Son las nueve de la mañana y un porteño cualquiera entra en el colectivo tratando de llegar al trabajo. Hace media hora que el bondi está estancado en el tráfico. El chofer, con mala cara, grita en cada parada para que la gente se mueva un pasito para atrás, mientras putea a los autos y amenaza con arrasar a cada moto o bici que se le cruza en el camino. La gente se aprieta, se pisa, trata de moverse. Algunos se empujan entre sí; una señora apenas puede mantenerse en pie pero los que están sentados se mantienen ocupados mirando por la ventana. Bocinas y calor mezclados en el aire. Entonces no da más, siente que revienta, quiere gritar, patear, escapar de ese lugar. Trata de contar hasta diez y se pone los auriculares, o se calma o explota. El protagonista de esta novela -no casualmente sin nombre- es ese que sale a acribillar gente haciendo estallar por los aires la violencia acumulada en las calles de Buenos Aires. Un pibe de clase media de veintitantos que se junta con amigos a tomar, que habla sobre minas, que cada tanto sale con alguna, se interesa por el fútbol y trabaja en una empresa de telemarketing. Un porteño normal.

Pero lo normal no existe y menos en este personaje que se convierte en un agente del mal que busca constantemente cualquier situación para crear destrozos. Todos son sus víctimas, esa viejita que se queja en el bondi, el linyera de la esquina, el chico que reparte estampitas en el subte, canas, la chica que conociste en el boliche.

Capital Federal se presenta como otro personaje en la novela. Es un cuerpo más: uno enfermo, flagelado por el cemento y la presencia de cada humano que habita las veredas. La oscuridad de las calles se convierte en el momento propicio para salir a torturar y asesinar. Desde una voz narrativa ágil y filosa, la violencia del cuerpo y del sexo se muestra en todo su esplendor, nada se esconde. Todo está ahí en su descarnada realidad, la brutalidad y lo horrendo.
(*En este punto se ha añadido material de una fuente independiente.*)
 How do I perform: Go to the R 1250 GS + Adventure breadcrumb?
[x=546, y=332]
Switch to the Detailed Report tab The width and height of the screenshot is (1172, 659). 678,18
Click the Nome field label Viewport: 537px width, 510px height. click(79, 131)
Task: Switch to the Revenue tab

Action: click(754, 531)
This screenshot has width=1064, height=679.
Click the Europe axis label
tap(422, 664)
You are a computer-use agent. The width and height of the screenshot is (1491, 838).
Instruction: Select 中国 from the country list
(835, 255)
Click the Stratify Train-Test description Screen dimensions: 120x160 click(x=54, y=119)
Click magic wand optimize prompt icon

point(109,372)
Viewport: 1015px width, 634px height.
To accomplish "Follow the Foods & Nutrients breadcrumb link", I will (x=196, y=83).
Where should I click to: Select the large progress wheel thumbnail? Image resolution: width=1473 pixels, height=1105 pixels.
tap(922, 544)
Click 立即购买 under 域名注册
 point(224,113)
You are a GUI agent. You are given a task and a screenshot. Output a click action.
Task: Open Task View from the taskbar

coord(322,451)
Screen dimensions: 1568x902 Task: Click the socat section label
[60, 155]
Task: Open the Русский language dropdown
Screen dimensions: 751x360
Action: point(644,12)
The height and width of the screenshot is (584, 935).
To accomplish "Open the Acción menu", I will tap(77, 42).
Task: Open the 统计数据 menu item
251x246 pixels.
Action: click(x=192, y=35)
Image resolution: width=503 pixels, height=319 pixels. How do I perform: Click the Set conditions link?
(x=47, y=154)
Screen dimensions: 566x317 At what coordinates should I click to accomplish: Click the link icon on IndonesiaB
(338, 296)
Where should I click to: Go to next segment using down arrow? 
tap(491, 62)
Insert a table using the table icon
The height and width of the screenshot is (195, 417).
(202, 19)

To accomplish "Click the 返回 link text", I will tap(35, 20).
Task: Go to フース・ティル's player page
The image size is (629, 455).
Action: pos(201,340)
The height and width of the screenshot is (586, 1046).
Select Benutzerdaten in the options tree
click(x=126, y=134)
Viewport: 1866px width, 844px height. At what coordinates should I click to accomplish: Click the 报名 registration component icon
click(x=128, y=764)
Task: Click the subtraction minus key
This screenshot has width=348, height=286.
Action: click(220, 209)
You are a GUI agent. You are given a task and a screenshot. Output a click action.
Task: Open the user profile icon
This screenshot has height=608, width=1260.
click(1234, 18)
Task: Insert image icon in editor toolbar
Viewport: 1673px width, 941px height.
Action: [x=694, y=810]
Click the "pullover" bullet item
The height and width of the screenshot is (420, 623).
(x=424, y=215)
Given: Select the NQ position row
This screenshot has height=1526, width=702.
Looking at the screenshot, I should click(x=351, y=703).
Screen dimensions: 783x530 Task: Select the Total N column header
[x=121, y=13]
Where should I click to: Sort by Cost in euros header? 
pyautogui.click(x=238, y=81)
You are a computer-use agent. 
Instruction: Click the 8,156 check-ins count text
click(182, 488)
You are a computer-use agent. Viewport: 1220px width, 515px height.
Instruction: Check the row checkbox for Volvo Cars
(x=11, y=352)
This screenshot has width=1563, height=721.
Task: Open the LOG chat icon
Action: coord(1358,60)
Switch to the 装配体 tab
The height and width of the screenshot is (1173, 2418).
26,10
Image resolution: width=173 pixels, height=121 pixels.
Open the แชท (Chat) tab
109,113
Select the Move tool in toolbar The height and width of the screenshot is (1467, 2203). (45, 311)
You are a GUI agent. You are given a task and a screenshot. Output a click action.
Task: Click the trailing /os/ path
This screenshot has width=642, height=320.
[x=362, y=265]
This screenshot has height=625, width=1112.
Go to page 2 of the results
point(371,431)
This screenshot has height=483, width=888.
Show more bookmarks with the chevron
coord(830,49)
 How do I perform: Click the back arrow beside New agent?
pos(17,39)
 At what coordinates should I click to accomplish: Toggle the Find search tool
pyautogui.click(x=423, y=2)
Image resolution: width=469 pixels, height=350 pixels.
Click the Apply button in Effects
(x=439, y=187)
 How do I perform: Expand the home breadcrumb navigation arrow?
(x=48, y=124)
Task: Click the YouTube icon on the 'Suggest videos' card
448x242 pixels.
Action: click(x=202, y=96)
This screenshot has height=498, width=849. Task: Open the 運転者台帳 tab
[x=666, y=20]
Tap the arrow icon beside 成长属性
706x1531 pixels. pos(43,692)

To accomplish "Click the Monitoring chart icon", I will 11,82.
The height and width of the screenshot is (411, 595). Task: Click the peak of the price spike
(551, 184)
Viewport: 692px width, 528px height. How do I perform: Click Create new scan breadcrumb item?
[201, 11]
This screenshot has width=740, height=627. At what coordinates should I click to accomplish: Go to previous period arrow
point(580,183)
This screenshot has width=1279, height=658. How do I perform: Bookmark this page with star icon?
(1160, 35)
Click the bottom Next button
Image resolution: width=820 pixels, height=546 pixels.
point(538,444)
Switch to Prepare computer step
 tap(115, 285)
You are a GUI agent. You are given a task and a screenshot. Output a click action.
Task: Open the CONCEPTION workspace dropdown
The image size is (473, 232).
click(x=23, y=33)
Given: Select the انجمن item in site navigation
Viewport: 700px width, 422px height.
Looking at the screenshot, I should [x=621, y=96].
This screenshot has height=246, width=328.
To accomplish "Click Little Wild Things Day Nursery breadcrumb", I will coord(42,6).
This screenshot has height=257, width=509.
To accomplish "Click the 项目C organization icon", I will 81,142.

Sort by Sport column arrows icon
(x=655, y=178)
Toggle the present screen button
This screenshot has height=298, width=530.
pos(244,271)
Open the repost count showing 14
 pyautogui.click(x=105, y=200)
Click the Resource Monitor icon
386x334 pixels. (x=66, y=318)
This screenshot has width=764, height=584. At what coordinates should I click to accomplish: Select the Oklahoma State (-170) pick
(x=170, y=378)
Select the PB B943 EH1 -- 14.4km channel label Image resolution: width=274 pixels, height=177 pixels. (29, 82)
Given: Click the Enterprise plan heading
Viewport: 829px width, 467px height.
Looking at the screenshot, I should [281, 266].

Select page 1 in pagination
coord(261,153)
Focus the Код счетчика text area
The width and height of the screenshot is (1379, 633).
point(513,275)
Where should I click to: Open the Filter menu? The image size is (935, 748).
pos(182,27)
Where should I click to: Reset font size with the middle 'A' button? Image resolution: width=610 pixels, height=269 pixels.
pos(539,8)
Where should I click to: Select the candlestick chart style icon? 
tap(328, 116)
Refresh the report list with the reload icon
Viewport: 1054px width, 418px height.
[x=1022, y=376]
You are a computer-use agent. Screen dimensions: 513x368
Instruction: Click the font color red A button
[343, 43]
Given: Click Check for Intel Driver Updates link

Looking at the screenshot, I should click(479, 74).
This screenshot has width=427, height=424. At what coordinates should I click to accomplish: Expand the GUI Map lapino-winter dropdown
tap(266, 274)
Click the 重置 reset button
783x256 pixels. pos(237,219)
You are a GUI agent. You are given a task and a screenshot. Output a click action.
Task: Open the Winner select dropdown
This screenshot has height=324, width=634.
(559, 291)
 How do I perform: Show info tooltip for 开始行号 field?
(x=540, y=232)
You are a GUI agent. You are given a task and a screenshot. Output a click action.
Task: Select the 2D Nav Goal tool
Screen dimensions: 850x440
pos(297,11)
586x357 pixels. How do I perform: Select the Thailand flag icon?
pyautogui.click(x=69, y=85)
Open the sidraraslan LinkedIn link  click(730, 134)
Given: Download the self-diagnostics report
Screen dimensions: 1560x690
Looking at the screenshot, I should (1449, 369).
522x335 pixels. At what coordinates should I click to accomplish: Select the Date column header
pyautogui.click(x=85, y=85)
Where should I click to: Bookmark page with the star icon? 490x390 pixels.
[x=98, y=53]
 Este hacedor de holocaustos personales elige a su presa, la lee y le aplica una destrucción diseñada para ella. El narrador dirigido por un deseo de destruir las apariencias y desgarrar las máscaras muestra a sus víctimas que detrás de ese esfuerzo por levantarnos a la mañana no hay nada, que sólo existe el caos y la nada misma. Como una especie de flâneur del infierno, el narrador ronda por Capital, abierto a cada posibilidad que brinda el azar. En esos paseos descubre a Julieta. Ella parece distinta, una persona que carga otra esencia. El personaje se ocupa de construir una vida para llegar a ella y revelar esa aparente profundidad. Empujando cada vez más sus límites se encargara de mover los hilos y preparar la escena para cada show, midiendo si será capaz de llegar hasta el final del viaje.